#### [Extrait source]
= = = =
Mais rappelons-le encore une fois, tous les flics et les barbelés du monde ne viendront jamais à bout de la détermination de celles et ceux qui veulent franchir les frontières de l’Europe.

Le 25 septembre, une nouvelle manifestation a parcouru les rues de la ville. Des collectifs de sans papiers de plusieurs villes européennes sont venus jusqu’à Calais pour exprimer leur solidarité avec celles et ceux qui sont bloqué-es ici.

Vintimille (Italie). Dans cette ville frontalière entre l’Italie et la France, plusieurs dizaines de migrant-es et de personnes solidaires occupaient depuis début juin le bord de mer, au pied du poste frontière. Le 30 septembre au matin, une centaine de flics, accompagnés des services de nettoyage, sont venus pour tenter d’expulser ce campement d’où de nombreuses initiatives sont menées contre les frontières et pour la liberté de circulation. Les occupant-es du Presidio No Border résistent et se sont regroupé-es sur les rochers. Dans le campement, d’autres pratiques que celles des humanitaires et caritatif sont mise en expérience : auto-organisation, échanges, prises de décision collectives, etc. Les migrant-es qui vivent là veulent traverser cette frontière, fermée depuis des mois et gardée par les flics français et italiens, et ont refusé d’aller dans le centre officiel géré par la croix-rouge.
Ils ont récemment écrit ce communiqué : We are not going back

Des battitura sont organisées régulièrement devant le poste frontière, bloquant le flot continu de véhicules entre Menton et Vintimille. Les 12 et 25 septembre, lors des deux dernières actions de blocage du poste frontière, les flics sont intervenus et un face à face tendu a eu lieu, les manifestant-es tentant de reprendre le blocage de la route. Les flics ont alors chargé à coups de lacrymogènes et de matraques. Vidéo

vintimille9septembre

À la frontière Menton-Vintimille la répression à l’encontre des migrant-es et des personnes solidaires s’intensifie : arrestations massives, gardes-à-vues, plaintes, interdictions du territoire pour 10 personnes, détention, etc. Plusieurs procès vont avoir lieu côté français, au tribunal correctionnel de Nice : une personne est convoquée le 30 septembre (pour outrage et violence envers un flic, rébellion, refus d’empreintes palmaires et de prise de photographies) et une autre le 12 octobre (pour outrage et violence envers un flic). Cette montée de la répression vise à briser les luttes et les solidarités qui se construisent sur le Presidio No Border, mais de l’autre côté des Aples on entend toujours crier « We are not going back ! ».
= = = =
#### [Activités]
[1] D'après l'extrait source, quand une centaine de flics sont-ils venus tenter d'expulser le campement de Vintimille ?
[2] Pouvez-vous recopier le passage de l'extrait source commençant par « Mais rappelons-le encore » et allant jusqu'à « frontières de l’Europe. », en remplaçant « barbelés » par « murs » ?
[3] Quelles formes de répression à la frontière Menton-Vintimille l'extrait source énumère-t-il ?
Vous n'aurez pas besoin des entrées.
= = = =
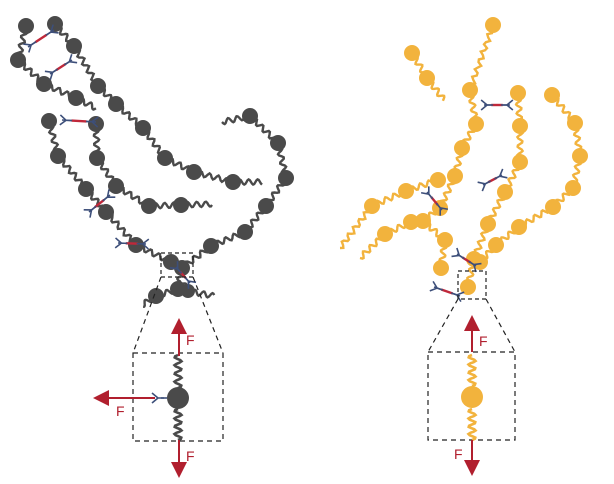 This screenshot has width=614, height=484. I want to click on right-zoom-source-box, so click(472, 285).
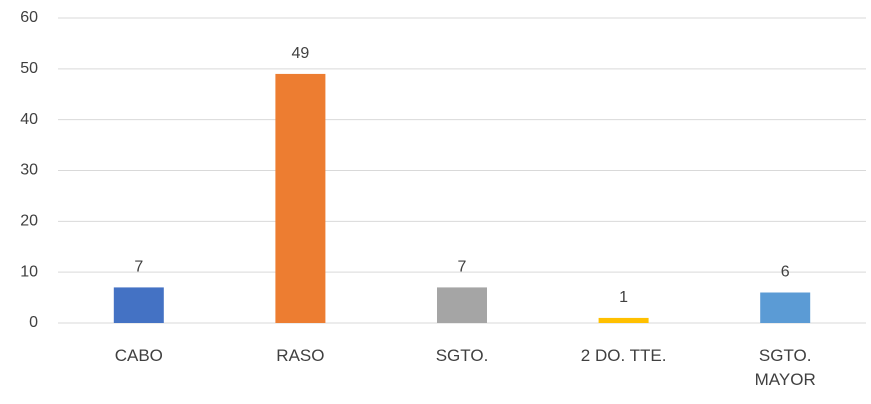 This screenshot has height=404, width=871. What do you see at coordinates (34, 322) in the screenshot?
I see `y-tick-label: 0` at bounding box center [34, 322].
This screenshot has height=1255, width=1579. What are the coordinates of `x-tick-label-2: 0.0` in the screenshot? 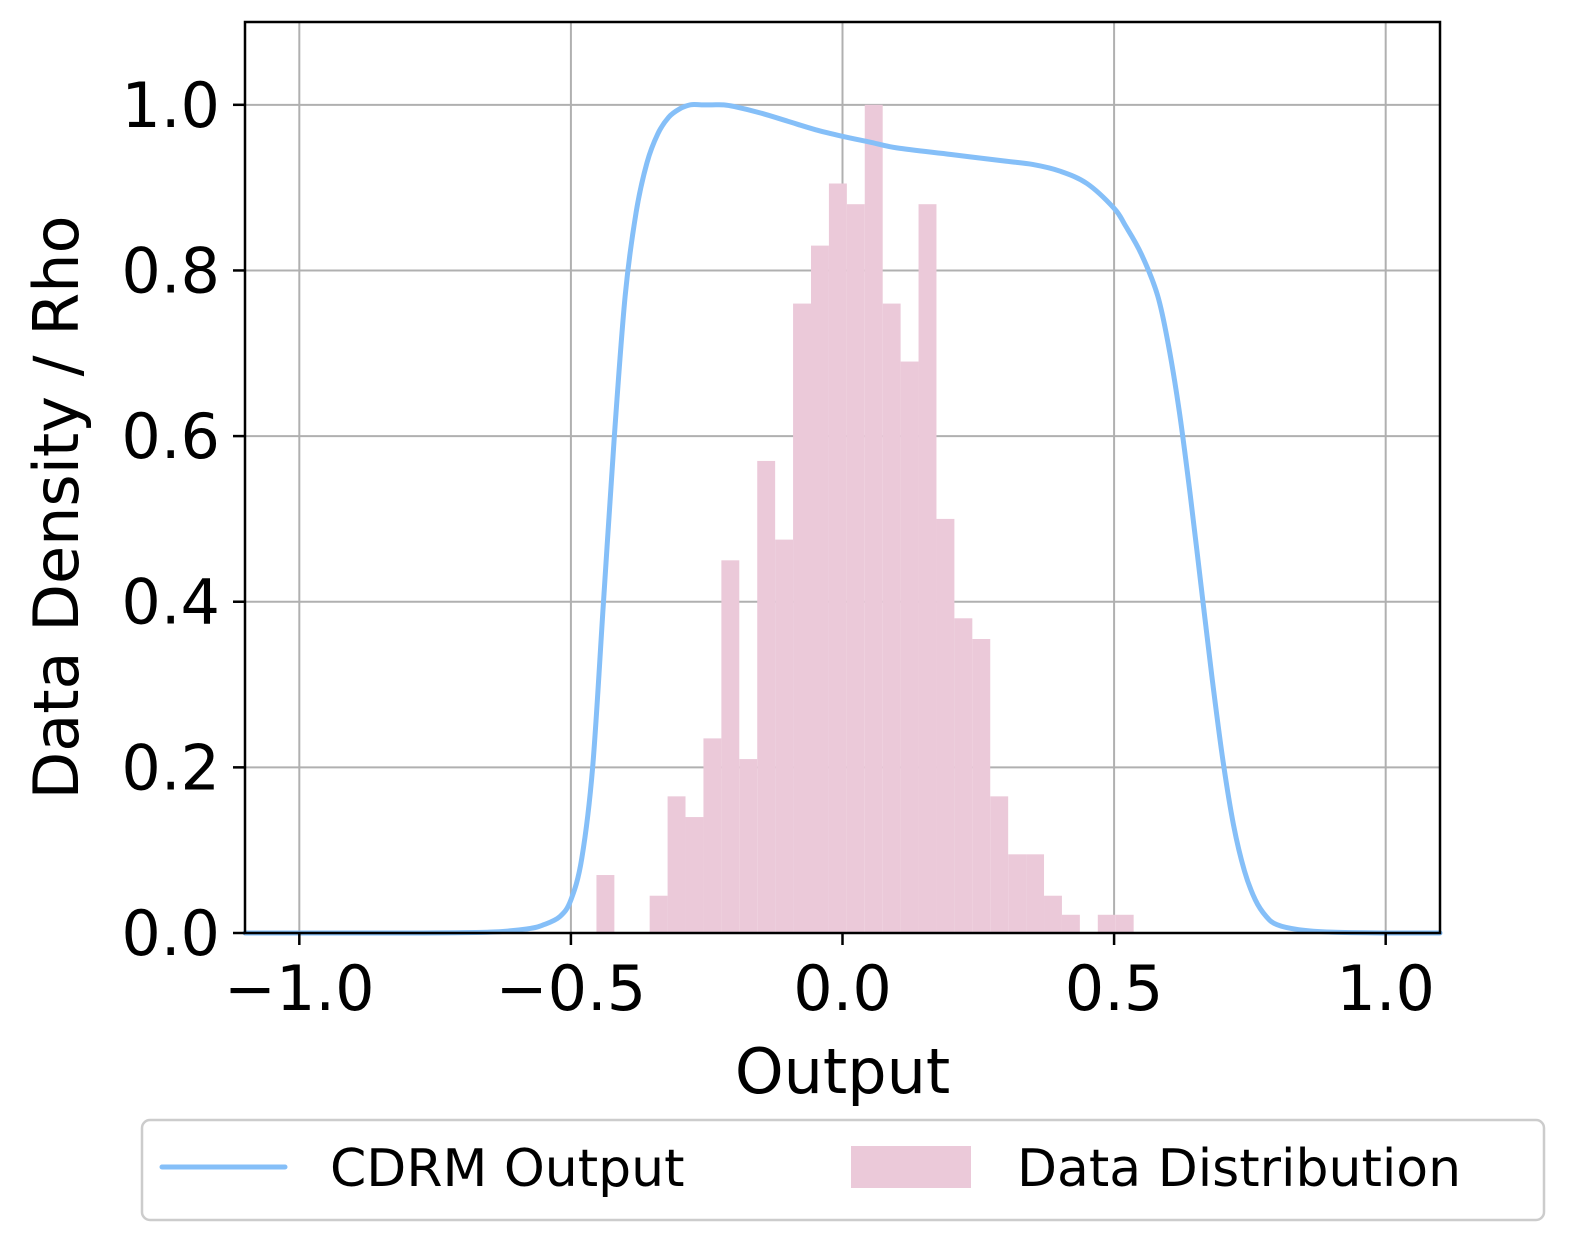 It's located at (842, 988).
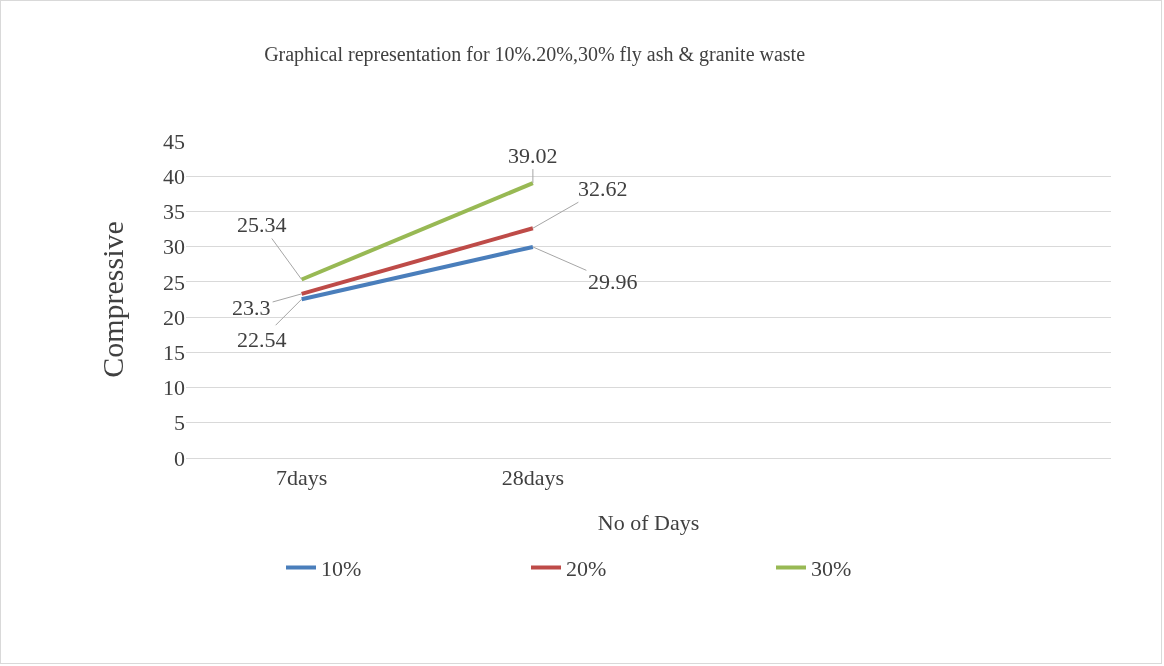  Describe the element at coordinates (174, 247) in the screenshot. I see `y-tick-label: 30` at that location.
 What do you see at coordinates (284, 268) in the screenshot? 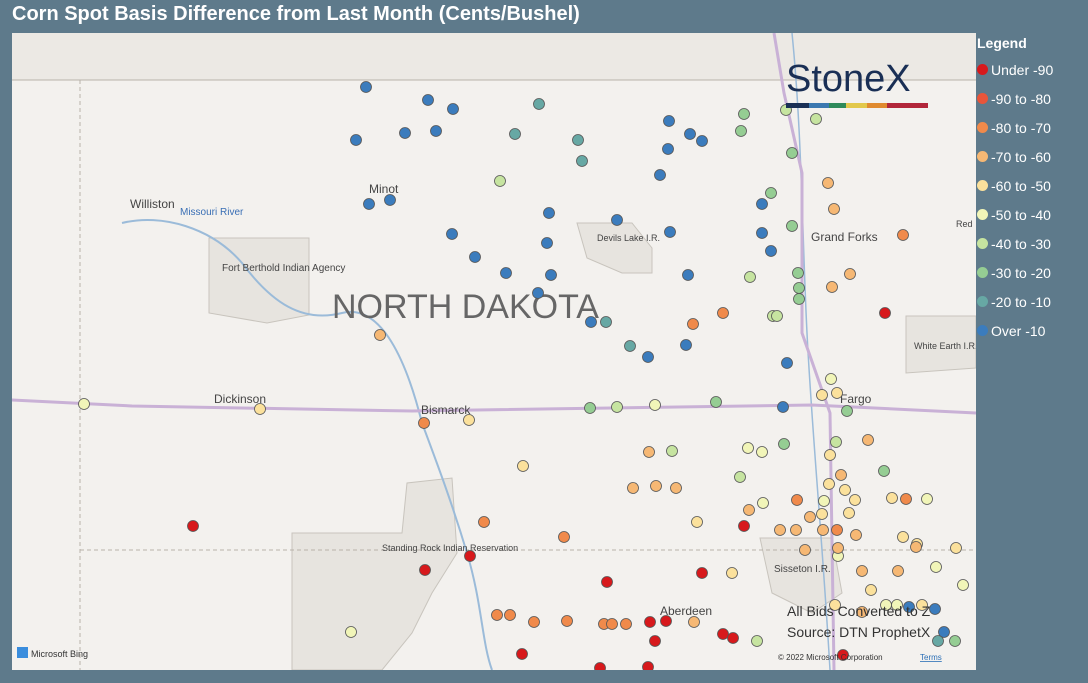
= = = =
#### [Résultats]
[1] Le 30 septembre au matin.

[2]
Mais rappelons-le encore une fois, tous les flics et les murs du monde ne viendront jamais à bout de la détermination de celles et ceux qui veulent franchir les frontières de l’Europe.

[3] Arrestations massives, gardes-à-vues, plaintes, interdictions du territoire pour 10 personnes, détention.